== Segment start ==
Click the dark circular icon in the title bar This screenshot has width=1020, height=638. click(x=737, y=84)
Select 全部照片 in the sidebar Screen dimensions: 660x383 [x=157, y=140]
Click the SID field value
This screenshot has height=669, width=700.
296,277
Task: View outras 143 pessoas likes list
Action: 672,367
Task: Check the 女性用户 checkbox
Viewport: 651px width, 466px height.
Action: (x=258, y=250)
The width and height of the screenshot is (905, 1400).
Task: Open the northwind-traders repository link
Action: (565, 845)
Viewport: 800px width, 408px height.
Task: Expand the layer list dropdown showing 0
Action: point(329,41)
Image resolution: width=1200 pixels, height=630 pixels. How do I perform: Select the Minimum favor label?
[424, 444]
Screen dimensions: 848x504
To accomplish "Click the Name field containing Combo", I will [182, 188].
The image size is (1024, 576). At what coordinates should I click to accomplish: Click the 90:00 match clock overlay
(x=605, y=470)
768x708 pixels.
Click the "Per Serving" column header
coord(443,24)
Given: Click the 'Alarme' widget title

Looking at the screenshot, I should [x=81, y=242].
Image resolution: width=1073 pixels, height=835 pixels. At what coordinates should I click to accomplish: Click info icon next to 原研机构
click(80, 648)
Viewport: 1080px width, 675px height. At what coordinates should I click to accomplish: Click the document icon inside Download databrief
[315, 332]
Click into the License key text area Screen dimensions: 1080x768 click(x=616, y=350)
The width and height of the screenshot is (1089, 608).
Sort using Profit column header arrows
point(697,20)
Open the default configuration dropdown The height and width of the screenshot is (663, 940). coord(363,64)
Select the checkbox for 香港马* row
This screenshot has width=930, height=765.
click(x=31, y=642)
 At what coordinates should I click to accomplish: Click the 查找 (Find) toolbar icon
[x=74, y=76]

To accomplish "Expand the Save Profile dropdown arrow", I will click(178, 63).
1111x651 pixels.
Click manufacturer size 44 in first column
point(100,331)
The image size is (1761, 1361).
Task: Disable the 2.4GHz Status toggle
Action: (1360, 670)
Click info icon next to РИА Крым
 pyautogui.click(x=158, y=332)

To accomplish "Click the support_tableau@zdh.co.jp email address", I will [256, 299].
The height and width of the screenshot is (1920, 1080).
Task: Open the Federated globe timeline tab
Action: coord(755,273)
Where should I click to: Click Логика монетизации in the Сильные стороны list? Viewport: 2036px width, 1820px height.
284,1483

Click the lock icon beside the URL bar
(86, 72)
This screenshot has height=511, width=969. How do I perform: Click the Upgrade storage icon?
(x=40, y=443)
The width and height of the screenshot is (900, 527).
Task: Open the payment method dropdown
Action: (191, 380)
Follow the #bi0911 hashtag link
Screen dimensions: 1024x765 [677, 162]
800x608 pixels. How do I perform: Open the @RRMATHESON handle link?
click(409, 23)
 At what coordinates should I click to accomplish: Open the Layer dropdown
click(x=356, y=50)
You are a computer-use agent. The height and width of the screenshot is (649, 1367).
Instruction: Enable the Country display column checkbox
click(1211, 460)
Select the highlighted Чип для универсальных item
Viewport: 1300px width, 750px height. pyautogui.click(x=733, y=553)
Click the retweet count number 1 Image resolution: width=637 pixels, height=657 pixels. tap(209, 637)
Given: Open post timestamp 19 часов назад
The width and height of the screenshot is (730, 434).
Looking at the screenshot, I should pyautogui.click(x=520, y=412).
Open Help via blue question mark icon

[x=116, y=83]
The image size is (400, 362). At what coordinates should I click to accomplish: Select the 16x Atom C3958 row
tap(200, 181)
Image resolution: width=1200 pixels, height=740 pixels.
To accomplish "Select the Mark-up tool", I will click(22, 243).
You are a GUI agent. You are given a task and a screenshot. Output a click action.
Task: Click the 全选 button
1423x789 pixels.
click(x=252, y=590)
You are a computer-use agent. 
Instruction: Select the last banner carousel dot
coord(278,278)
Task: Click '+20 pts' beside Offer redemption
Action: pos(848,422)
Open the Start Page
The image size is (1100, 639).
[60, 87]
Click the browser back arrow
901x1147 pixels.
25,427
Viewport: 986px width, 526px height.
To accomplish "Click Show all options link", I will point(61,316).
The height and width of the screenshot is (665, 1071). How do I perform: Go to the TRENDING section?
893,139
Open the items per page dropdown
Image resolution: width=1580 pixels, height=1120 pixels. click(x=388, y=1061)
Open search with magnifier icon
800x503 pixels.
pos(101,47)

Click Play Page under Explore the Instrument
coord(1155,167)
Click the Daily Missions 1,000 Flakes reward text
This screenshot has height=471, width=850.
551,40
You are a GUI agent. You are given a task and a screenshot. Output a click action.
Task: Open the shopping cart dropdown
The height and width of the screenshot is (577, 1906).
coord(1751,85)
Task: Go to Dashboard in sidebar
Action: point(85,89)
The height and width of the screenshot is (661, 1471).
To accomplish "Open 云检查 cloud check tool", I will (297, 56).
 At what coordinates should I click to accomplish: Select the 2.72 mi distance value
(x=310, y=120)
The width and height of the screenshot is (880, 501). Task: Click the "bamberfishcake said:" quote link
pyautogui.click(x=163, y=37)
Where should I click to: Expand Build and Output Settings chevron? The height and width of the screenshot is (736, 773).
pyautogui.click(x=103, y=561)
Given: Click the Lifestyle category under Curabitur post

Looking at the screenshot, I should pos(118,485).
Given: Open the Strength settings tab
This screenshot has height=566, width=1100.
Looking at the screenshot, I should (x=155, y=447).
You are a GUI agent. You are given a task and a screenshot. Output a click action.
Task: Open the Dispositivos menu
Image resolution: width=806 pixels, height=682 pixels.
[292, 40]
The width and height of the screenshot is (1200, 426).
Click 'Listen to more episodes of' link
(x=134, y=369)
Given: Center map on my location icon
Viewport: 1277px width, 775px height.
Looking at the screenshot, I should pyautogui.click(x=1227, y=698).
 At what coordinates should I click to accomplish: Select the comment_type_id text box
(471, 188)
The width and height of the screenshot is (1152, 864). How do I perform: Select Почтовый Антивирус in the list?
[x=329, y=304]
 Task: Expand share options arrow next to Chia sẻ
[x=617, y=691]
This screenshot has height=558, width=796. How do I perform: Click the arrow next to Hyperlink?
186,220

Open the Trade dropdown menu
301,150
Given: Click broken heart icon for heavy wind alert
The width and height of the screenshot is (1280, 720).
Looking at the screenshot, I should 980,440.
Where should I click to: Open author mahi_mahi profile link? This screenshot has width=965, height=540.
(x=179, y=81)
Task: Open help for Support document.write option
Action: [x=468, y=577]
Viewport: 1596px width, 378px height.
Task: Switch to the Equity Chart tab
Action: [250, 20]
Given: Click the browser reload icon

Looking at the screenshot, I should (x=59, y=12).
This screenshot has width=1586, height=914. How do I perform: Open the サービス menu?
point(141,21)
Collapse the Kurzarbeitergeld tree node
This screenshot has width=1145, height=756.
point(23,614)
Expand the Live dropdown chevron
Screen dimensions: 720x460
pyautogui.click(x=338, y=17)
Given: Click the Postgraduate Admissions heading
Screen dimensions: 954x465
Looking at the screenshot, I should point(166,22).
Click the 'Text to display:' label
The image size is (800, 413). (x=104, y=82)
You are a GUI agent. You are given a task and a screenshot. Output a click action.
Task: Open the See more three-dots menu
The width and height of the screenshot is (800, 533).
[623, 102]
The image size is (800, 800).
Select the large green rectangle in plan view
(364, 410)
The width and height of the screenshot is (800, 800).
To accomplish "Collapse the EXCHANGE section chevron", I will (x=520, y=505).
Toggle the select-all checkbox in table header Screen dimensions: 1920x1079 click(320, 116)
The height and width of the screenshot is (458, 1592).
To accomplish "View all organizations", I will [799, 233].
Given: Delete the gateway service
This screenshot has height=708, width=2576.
== Segment end ==
AIM OF THE EXERCISE:
Without altering a single word, transcribe the entries above.

TASK RESULT:
Click the dark circular icon in the title bar This screenshot has width=1020, height=638. click(x=737, y=84)
Select 全部照片 in the sidebar Screen dimensions: 660x383 [x=157, y=140]
Click the SID field value
This screenshot has height=669, width=700.
296,277
Task: View outras 143 pessoas likes list
Action: 672,367
Task: Check the 女性用户 checkbox
Viewport: 651px width, 466px height.
Action: (x=258, y=250)
The width and height of the screenshot is (905, 1400).
Task: Open the northwind-traders repository link
Action: (565, 845)
Viewport: 800px width, 408px height.
Task: Expand the layer list dropdown showing 0
Action: point(329,41)
Image resolution: width=1200 pixels, height=630 pixels. How do I perform: Select the Minimum favor label?
[424, 444]
Screen dimensions: 848x504
To accomplish "Click the Name field containing Combo", I will [182, 188].
The image size is (1024, 576). At what coordinates should I click to accomplish: Click the 90:00 match clock overlay
(x=605, y=470)
768x708 pixels.
Click the "Per Serving" column header
coord(443,24)
Given: Click the 'Alarme' widget title

Looking at the screenshot, I should [x=81, y=242].
Image resolution: width=1073 pixels, height=835 pixels. At what coordinates should I click to accomplish: Click info icon next to 原研机构
click(80, 648)
Viewport: 1080px width, 675px height. At what coordinates should I click to accomplish: Click the document icon inside Download databrief
[315, 332]
Click into the License key text area Screen dimensions: 1080x768 click(x=616, y=350)
The width and height of the screenshot is (1089, 608).
Sort using Profit column header arrows
point(697,20)
Open the default configuration dropdown The height and width of the screenshot is (663, 940). coord(363,64)
Select the checkbox for 香港马* row
This screenshot has width=930, height=765.
click(x=31, y=642)
 At what coordinates should I click to accomplish: Click the 查找 (Find) toolbar icon
[x=74, y=76]

To accomplish "Expand the Save Profile dropdown arrow", I will click(178, 63).
1111x651 pixels.
Click manufacturer size 44 in first column
point(100,331)
The image size is (1761, 1361).
Task: Disable the 2.4GHz Status toggle
Action: (1360, 670)
Click info icon next to РИА Крым
 pyautogui.click(x=158, y=332)

To accomplish "Click the support_tableau@zdh.co.jp email address", I will [256, 299].
The height and width of the screenshot is (1920, 1080).
Task: Open the Federated globe timeline tab
Action: coord(755,273)
Where should I click to: Click Логика монетизации in the Сильные стороны list? Viewport: 2036px width, 1820px height.
284,1483

Click the lock icon beside the URL bar
(86, 72)
This screenshot has height=511, width=969. How do I perform: Click the Upgrade storage icon?
(x=40, y=443)
The width and height of the screenshot is (900, 527).
Task: Open the payment method dropdown
Action: (191, 380)
Follow the #bi0911 hashtag link
Screen dimensions: 1024x765 [677, 162]
800x608 pixels. How do I perform: Open the @RRMATHESON handle link?
click(409, 23)
 At what coordinates should I click to accomplish: Open the Layer dropdown
click(x=356, y=50)
You are a computer-use agent. The height and width of the screenshot is (649, 1367).
Instruction: Enable the Country display column checkbox
click(1211, 460)
Select the highlighted Чип для универсальных item
Viewport: 1300px width, 750px height. pyautogui.click(x=733, y=553)
Click the retweet count number 1 Image resolution: width=637 pixels, height=657 pixels. tap(209, 637)
Given: Open post timestamp 19 часов назад
The width and height of the screenshot is (730, 434).
Looking at the screenshot, I should pyautogui.click(x=520, y=412).
Open Help via blue question mark icon

[x=116, y=83]
The image size is (400, 362). At what coordinates should I click to accomplish: Select the 16x Atom C3958 row
tap(200, 181)
Image resolution: width=1200 pixels, height=740 pixels.
To accomplish "Select the Mark-up tool", I will click(22, 243).
You are a GUI agent. You are given a task and a screenshot. Output a click action.
Task: Click the 全选 button
1423x789 pixels.
click(x=252, y=590)
You are a computer-use agent. 
Instruction: Select the last banner carousel dot
coord(278,278)
Task: Click '+20 pts' beside Offer redemption
Action: pos(848,422)
Open the Start Page
The image size is (1100, 639).
[60, 87]
Click the browser back arrow
901x1147 pixels.
25,427
Viewport: 986px width, 526px height.
To accomplish "Click Show all options link", I will point(61,316).
The height and width of the screenshot is (665, 1071). How do I perform: Go to the TRENDING section?
893,139
Open the items per page dropdown
Image resolution: width=1580 pixels, height=1120 pixels. click(x=388, y=1061)
Open search with magnifier icon
800x503 pixels.
pos(101,47)

Click Play Page under Explore the Instrument
coord(1155,167)
Click the Daily Missions 1,000 Flakes reward text
This screenshot has height=471, width=850.
551,40
You are a GUI agent. You are given a task and a screenshot. Output a click action.
Task: Open the shopping cart dropdown
The height and width of the screenshot is (577, 1906).
coord(1751,85)
Task: Go to Dashboard in sidebar
Action: point(85,89)
The height and width of the screenshot is (661, 1471).
To accomplish "Open 云检查 cloud check tool", I will (297, 56).
 At what coordinates should I click to accomplish: Select the 2.72 mi distance value
(x=310, y=120)
The width and height of the screenshot is (880, 501). Task: Click the "bamberfishcake said:" quote link
pyautogui.click(x=163, y=37)
Where should I click to: Expand Build and Output Settings chevron? The height and width of the screenshot is (736, 773).
pyautogui.click(x=103, y=561)
Given: Click the Lifestyle category under Curabitur post

Looking at the screenshot, I should pos(118,485).
Given: Open the Strength settings tab
This screenshot has height=566, width=1100.
Looking at the screenshot, I should (x=155, y=447).
You are a GUI agent. You are given a task and a screenshot. Output a click action.
Task: Open the Dispositivos menu
Image resolution: width=806 pixels, height=682 pixels.
[292, 40]
The width and height of the screenshot is (1200, 426).
Click 'Listen to more episodes of' link
(x=134, y=369)
Given: Center map on my location icon
Viewport: 1277px width, 775px height.
Looking at the screenshot, I should pyautogui.click(x=1227, y=698).
 At what coordinates should I click to accomplish: Select the comment_type_id text box
(471, 188)
The width and height of the screenshot is (1152, 864). How do I perform: Select Почтовый Антивирус in the list?
[x=329, y=304]
 Task: Expand share options arrow next to Chia sẻ
[x=617, y=691]
This screenshot has height=558, width=796. How do I perform: Click the arrow next to Hyperlink?
186,220

Open the Trade dropdown menu
301,150
Given: Click broken heart icon for heavy wind alert
The width and height of the screenshot is (1280, 720).
Looking at the screenshot, I should 980,440.
Where should I click to: Open author mahi_mahi profile link? This screenshot has width=965, height=540.
(x=179, y=81)
Task: Open help for Support document.write option
Action: [x=468, y=577]
Viewport: 1596px width, 378px height.
Task: Switch to the Equity Chart tab
Action: [250, 20]
Given: Click the browser reload icon

Looking at the screenshot, I should (x=59, y=12).
This screenshot has width=1586, height=914. How do I perform: Open the サービス menu?
point(141,21)
Collapse the Kurzarbeitergeld tree node
This screenshot has width=1145, height=756.
point(23,614)
Expand the Live dropdown chevron
Screen dimensions: 720x460
pyautogui.click(x=338, y=17)
Given: Click the Postgraduate Admissions heading
Screen dimensions: 954x465
Looking at the screenshot, I should point(166,22).
Click the 'Text to display:' label
The image size is (800, 413). (x=104, y=82)
You are a GUI agent. You are given a task and a screenshot. Output a click action.
Task: Open the See more three-dots menu
The width and height of the screenshot is (800, 533).
[623, 102]
The image size is (800, 800).
Select the large green rectangle in plan view
(364, 410)
The width and height of the screenshot is (800, 800).
To accomplish "Collapse the EXCHANGE section chevron", I will (x=520, y=505).
Toggle the select-all checkbox in table header Screen dimensions: 1920x1079 click(320, 116)
The height and width of the screenshot is (458, 1592).
To accomplish "View all organizations", I will [799, 233].
Given: Delete the gateway service
This screenshot has height=708, width=2576.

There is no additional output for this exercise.